Le promesse di cambiamento insincere sono un vero classico del ricatto emotivo. Puntualmente le speranze vengono disattese e intanto il rapporto si logora sempre di più.
Il ricatto emotivo e la manipolazione hanno molti punti in comune: di fatto l’uno è una forma in cui si può presentare l’altra. La persona che manipola può adottare un atteggiamento “bastone e carota” punendo la vittima se non accondiscende alle sue richieste. Questo è un modo di rimarcare la propria superiorità.

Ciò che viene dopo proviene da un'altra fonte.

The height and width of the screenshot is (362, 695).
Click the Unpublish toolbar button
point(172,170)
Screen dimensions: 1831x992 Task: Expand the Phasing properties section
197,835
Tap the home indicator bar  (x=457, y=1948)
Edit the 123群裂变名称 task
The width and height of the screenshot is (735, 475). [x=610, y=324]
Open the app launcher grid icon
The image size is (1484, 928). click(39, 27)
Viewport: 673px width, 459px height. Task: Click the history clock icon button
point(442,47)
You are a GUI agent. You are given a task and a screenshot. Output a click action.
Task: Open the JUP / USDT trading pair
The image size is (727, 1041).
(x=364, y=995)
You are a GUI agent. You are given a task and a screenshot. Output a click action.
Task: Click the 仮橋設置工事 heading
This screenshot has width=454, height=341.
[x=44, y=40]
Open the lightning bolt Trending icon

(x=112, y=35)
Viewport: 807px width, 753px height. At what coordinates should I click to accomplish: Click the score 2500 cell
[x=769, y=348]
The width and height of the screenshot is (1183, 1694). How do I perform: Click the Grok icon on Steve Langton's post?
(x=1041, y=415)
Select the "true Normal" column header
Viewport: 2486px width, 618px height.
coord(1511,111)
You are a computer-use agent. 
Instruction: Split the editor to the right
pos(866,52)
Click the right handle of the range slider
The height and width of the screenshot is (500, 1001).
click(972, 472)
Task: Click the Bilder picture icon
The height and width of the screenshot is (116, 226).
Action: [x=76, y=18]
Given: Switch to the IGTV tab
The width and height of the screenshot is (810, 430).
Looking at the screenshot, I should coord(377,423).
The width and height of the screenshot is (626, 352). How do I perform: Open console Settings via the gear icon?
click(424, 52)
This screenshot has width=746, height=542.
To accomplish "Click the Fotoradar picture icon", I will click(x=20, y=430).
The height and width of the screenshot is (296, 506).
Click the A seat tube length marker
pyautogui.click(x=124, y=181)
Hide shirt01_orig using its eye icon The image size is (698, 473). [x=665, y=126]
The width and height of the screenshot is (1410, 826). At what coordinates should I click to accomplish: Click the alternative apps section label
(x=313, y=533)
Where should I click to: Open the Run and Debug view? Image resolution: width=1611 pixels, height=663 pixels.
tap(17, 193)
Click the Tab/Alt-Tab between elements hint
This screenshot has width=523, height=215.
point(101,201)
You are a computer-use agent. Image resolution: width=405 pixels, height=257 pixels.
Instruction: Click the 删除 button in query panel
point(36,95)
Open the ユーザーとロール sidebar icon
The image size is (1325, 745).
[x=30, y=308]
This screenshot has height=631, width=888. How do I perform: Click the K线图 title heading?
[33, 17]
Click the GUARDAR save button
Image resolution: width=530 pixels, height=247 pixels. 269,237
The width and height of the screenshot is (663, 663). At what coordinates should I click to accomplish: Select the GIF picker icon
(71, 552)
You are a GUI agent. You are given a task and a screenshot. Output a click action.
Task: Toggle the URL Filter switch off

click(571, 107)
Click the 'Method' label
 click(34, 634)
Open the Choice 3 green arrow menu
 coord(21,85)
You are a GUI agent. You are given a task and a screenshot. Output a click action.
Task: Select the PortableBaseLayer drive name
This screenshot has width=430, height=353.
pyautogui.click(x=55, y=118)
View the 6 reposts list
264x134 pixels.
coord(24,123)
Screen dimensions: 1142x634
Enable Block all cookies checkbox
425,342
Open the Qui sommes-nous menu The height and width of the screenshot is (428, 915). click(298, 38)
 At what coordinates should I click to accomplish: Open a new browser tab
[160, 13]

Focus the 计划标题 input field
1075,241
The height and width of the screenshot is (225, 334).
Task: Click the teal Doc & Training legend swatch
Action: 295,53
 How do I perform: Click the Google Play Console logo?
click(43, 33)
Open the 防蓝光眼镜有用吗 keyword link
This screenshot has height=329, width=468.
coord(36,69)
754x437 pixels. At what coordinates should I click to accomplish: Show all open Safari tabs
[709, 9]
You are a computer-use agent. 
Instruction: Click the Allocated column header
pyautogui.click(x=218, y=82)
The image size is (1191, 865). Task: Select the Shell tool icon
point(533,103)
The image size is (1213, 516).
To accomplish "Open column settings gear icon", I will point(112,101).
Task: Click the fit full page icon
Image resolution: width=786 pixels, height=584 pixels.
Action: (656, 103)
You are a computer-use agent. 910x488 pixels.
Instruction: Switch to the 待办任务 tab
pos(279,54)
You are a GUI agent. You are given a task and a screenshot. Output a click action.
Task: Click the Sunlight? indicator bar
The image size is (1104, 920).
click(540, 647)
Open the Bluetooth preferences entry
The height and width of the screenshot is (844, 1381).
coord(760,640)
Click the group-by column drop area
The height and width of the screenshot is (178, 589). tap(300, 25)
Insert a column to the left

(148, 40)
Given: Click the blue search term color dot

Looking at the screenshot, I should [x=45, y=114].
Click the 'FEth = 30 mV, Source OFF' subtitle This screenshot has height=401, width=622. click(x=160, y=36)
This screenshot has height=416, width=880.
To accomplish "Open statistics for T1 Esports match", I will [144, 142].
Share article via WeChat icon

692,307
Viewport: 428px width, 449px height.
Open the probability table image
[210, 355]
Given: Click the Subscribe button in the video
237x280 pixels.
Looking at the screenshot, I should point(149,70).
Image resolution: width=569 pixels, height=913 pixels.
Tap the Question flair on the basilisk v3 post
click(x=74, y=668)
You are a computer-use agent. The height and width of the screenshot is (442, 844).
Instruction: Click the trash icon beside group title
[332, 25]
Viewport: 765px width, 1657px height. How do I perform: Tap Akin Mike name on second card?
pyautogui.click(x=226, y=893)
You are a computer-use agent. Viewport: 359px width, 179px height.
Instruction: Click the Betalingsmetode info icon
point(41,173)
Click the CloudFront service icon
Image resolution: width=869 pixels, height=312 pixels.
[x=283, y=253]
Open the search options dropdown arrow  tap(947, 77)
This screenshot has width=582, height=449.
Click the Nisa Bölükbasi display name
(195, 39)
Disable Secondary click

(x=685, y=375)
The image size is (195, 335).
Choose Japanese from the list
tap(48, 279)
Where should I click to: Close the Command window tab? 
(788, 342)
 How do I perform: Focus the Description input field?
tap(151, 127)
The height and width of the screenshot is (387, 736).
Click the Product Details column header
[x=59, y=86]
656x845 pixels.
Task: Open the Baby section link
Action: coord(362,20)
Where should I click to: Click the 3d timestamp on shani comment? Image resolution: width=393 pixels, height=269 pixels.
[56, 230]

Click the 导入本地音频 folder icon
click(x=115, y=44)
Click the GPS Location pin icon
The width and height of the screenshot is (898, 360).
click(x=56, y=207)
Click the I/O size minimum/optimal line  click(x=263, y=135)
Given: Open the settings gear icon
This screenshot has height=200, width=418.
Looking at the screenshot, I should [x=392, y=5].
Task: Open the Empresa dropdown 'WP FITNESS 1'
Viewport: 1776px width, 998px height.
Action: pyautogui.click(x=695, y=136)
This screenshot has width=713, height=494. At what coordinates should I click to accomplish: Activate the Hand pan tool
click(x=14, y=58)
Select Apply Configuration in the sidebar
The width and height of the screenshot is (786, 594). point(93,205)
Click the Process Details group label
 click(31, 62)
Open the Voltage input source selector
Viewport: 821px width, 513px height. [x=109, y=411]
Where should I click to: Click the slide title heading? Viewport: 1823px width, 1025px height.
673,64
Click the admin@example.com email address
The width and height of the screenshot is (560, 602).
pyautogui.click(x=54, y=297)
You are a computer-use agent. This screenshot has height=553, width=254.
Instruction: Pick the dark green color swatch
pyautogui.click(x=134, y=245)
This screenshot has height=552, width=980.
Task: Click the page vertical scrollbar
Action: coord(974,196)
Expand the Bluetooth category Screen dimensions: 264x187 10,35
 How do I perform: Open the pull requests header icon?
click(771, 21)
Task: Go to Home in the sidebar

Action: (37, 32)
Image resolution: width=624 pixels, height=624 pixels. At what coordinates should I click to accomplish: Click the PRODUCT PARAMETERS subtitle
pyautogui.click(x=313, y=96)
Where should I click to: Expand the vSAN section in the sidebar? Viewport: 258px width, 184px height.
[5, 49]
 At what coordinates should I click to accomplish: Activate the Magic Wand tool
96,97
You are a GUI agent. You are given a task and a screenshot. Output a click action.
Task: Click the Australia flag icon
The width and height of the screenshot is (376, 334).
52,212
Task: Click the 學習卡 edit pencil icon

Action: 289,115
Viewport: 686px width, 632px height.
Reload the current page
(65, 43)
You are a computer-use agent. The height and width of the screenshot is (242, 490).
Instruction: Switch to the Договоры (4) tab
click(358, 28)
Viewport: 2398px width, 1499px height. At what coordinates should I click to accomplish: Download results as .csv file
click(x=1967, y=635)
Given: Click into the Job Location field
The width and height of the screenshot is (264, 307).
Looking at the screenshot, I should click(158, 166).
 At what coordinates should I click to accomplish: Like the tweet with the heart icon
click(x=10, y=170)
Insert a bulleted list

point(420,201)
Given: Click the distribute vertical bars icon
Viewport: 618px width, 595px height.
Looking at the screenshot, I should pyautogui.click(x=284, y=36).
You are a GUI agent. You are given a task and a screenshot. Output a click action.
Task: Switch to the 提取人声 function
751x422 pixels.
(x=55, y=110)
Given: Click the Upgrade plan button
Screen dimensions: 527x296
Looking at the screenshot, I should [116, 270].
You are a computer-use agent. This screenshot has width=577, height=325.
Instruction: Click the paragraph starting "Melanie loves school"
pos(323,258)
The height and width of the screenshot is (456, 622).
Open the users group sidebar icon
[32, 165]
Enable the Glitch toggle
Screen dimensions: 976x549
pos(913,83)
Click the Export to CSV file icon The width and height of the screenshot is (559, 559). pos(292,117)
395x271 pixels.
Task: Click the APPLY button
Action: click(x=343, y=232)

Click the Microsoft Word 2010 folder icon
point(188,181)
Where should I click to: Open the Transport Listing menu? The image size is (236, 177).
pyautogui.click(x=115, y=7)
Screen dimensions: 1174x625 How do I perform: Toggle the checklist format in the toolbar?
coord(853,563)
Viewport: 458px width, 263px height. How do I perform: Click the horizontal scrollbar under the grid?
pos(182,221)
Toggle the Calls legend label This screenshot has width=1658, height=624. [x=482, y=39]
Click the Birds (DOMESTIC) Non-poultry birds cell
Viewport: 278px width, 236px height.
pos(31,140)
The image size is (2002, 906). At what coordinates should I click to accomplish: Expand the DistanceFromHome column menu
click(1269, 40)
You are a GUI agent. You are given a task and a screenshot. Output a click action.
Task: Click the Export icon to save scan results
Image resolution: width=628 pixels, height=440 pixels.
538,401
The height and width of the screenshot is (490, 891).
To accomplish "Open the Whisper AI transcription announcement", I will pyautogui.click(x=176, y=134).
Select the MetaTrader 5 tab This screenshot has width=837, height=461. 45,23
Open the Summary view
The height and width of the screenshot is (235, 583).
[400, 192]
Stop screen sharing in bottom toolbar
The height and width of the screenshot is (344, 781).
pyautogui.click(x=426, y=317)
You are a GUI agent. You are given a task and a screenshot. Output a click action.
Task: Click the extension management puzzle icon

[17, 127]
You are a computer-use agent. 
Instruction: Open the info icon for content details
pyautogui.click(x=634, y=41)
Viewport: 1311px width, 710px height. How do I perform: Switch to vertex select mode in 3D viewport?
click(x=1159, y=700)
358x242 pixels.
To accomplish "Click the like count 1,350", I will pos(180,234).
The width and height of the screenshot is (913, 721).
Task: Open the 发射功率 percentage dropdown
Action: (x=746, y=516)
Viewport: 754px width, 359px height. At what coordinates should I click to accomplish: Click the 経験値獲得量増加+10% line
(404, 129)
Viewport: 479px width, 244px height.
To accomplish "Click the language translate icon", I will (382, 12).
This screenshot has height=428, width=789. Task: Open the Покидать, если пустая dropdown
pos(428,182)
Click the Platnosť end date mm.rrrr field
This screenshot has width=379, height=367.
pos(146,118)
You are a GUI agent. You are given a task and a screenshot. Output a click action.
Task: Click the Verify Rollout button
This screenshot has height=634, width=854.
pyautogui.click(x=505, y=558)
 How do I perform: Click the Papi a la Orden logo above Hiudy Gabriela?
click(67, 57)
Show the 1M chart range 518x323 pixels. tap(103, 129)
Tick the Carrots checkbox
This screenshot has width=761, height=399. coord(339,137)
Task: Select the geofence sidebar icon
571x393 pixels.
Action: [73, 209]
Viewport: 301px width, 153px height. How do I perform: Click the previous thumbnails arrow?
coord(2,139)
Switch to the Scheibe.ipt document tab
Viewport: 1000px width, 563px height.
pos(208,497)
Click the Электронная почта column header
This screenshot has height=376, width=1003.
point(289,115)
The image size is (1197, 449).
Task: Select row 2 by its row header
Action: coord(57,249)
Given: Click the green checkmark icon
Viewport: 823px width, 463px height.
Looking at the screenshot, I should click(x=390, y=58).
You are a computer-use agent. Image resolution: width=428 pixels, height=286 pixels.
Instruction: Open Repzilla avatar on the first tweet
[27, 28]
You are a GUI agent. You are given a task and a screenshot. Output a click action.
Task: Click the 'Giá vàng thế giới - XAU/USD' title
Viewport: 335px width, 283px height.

Come in tutte le forme di manipolazione, anche nel ricatto emotivo si cerca di tagliare fuori la vittima dalla sua cerchia di amici e familiari per renderla più debole. Quando il ricatto è agito all’interno delle famiglie, la vittima può essere isolata dagli altri membri (ad esempio dai fratelli). Di solito si cerca di far sentire la vittima in colpa perché trascorre del tempo lontana dal carnefice.
Il gaslighting nel ricatto emotivo può comprendere la falsa accusa di aver ferito i sentimenti del carnefice, ma può configurarsi anche come ritiro emotivo o trattamento del silenzio.
Se la vittima non fa quello che il carnefice vuole, ecco che compaiono degli attacchi alla sua autostima, come accuse di non essere abbastanza empatico o diretti paragoni con l’ex partner o altri membri della famiglia.
Le minacce di suicidio di solito vanno intese seriamente, perché possono nascondere un problema di salute mentale. Ciononostante, se il partner minaccia di togliersi la vita ogni volta che fate qualcosa che non gli aggrada, è probabile che stia solo cercando di controllarvi.
Come abbiamo potuto vedere, il ricatto emotivo può assumere diverse forme, ma è sempre devastante per chi lo vive da vittima. La soluzione migliore è allontanarsi dal carnefice, perché si tratta di una personalità che agisce in modo tossico. Quando questo non è possibile, è bene stabilire dei forti confini e rinforzare le proprie barriere interne in modo da non farsi più toccare da questi atteggiamenti, che mescolano infantilismo e freddo calcolo.